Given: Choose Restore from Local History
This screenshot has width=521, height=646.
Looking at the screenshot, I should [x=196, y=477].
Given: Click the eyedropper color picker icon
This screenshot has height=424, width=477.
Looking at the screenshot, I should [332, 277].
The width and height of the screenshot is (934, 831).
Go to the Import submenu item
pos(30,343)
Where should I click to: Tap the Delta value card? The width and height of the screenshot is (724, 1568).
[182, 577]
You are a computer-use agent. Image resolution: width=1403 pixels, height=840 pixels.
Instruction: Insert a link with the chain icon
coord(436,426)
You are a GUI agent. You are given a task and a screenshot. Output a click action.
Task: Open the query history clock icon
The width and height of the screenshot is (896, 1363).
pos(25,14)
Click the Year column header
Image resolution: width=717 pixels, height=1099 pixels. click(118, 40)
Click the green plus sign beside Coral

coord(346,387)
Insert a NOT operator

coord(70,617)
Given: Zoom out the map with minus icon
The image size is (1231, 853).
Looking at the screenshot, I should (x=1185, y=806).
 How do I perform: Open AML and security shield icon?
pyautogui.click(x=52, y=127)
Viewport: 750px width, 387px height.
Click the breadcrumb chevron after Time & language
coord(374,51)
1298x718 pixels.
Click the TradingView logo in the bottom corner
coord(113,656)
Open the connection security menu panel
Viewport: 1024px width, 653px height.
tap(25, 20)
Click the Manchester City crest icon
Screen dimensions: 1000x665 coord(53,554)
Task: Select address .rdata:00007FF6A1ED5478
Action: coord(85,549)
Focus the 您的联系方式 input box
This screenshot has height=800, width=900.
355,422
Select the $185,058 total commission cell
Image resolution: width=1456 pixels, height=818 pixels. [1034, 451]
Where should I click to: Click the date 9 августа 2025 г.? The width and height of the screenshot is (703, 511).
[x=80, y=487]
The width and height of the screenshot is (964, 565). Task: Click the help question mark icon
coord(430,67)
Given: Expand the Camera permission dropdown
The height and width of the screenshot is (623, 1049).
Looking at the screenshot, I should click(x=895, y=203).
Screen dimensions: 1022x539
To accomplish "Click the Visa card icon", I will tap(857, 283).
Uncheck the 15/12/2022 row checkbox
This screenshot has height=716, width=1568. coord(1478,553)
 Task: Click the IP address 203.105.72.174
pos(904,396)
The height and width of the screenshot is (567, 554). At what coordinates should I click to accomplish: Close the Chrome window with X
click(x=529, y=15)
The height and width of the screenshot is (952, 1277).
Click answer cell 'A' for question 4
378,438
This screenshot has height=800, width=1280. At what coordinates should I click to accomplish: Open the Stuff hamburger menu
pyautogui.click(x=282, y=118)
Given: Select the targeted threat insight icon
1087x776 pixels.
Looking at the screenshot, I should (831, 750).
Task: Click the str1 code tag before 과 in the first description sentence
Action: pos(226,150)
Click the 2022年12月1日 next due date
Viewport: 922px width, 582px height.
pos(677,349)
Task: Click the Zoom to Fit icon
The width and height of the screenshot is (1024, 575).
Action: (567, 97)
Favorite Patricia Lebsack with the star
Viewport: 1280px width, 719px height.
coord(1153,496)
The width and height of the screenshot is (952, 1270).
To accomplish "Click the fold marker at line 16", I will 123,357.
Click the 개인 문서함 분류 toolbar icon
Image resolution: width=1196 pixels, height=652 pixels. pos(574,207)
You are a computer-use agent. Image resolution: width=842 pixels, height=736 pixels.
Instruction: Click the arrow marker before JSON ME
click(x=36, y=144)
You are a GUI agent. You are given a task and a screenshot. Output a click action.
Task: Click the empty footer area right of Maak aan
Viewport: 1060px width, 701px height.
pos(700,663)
========================================
#### Exercise:
All that should be returned is the run of lines from the one with "Instruction: Click the" to the last line of the material above, copied exactly.

#### Answer area:
Instruction: Click the arrow marker before JSON ME
click(x=36, y=144)
You are a GUI agent. You are given a task and a screenshot. Output a click action.
Task: Click the empty footer area right of Maak aan
Viewport: 1060px width, 701px height.
pos(700,663)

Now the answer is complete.